> Source passage:
/---

Assassination Nation. Film Review.

Liverpool Sound and Vision Rating * * * *

Cast: Odessa Young, Hari Nef, Suki Waterhouse, Abra, Colman Domingo, Bill Skarsgard, Joel McHale, Anika Noni Rose, Bella Thorne, Maude Apatow, Cody Christian, Danny Ramirez, Susan Misner, Kelvin Harrison Jr., Noah Galvin, Lukas Gage, Jeff Pope, Joe Chrest, J.D. Evermore.

We have become, by design, busybodies, armed with the ability to record anything out of place, to show the world how important we are because we just happened to be in the right place, at the right time and with our heads dropped just enough that we have the camera phone ready to pick up the slightest gossip and edited story that will crank up our likes and views on social media. It is the modern witch hunt, relentless in its application, dangerous in its appeal, a hacker’s paradise and one in which can bring down an ordinary person to their knees, a camera flash to the head, a crumpled and torn body, assassinated by social media.

\---

> Extracted entries:
/---

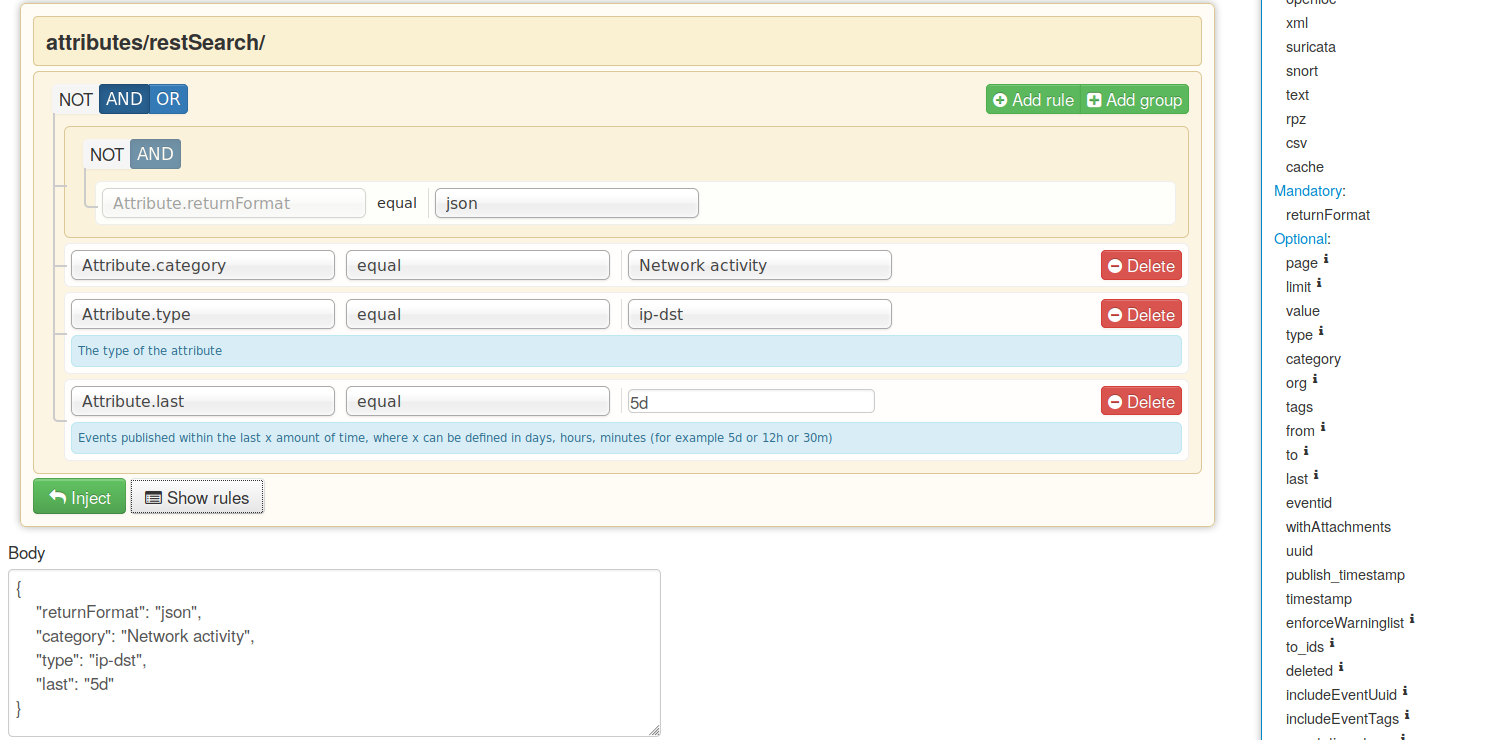1498x740 pixels.
Task: Click info icon next to to_ids
Action: [x=1332, y=643]
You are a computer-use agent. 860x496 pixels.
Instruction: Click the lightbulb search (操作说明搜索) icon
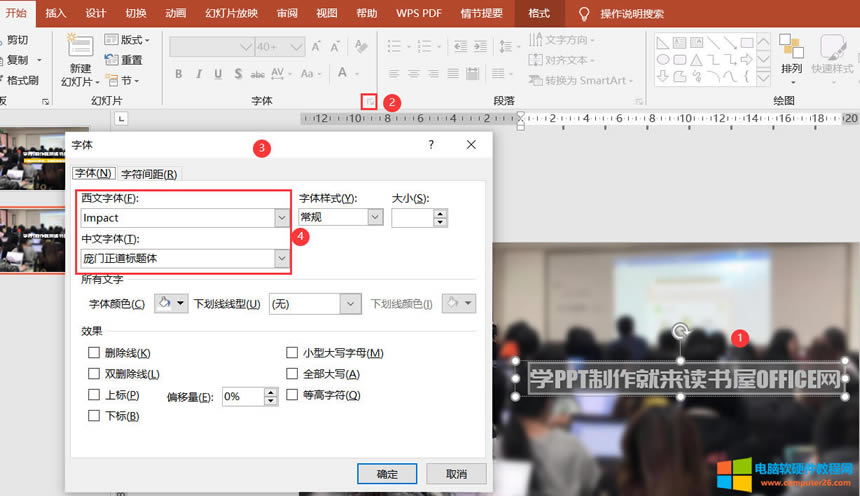pyautogui.click(x=585, y=14)
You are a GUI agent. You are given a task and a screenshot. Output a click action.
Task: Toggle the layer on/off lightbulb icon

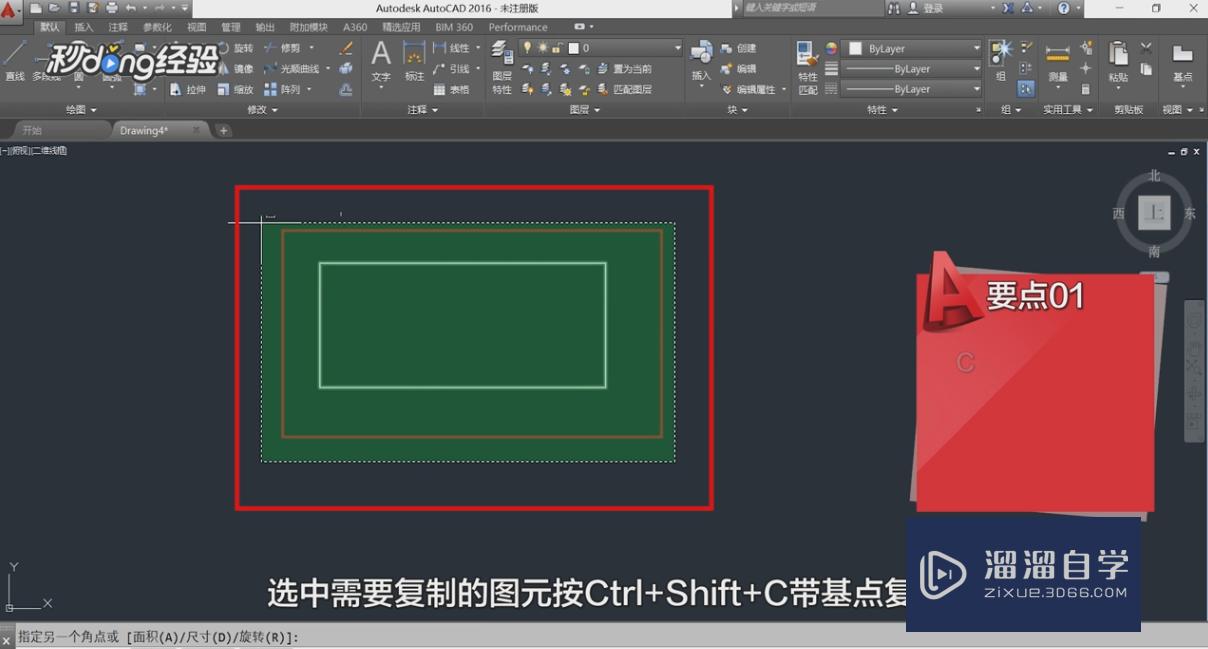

\---

> Exercise prompt:
Continue the review of Assassination Nation, picking up right after its last sentence. You can ignore the records.

> Output:
Assassination Nation might well walk the line between tasteless afterthought and soothsayer insightfulness, a rare commodity in which few dare to tread, but it was that perhaps suits, and reflects the times we live in, such is the severity of the message that it has no need to be subtle, no need to be faint or coy, it is in your face, loud, demanding, screaming till the allusion rings a large caustic bell and tears down the barely held together fabric of our society.

The very name of Salem is one that still brings shame to modern ears, and if it doesn’t that only proves the ignorance that we shelter, the 17th Century witch trials, the lies and falsehoods that caused many a death, presented perfectly by Arthur Miller in The Crucible, itself a damning indictment of McCarthy’s own hunting down of Communists in America. The fear of fear, of believing that a society is under attack by a cyber terrorist who finds joy in releasing other’s dark secrets, the name Salem once again holding sway over how other react when they suspect everyone but have no proof.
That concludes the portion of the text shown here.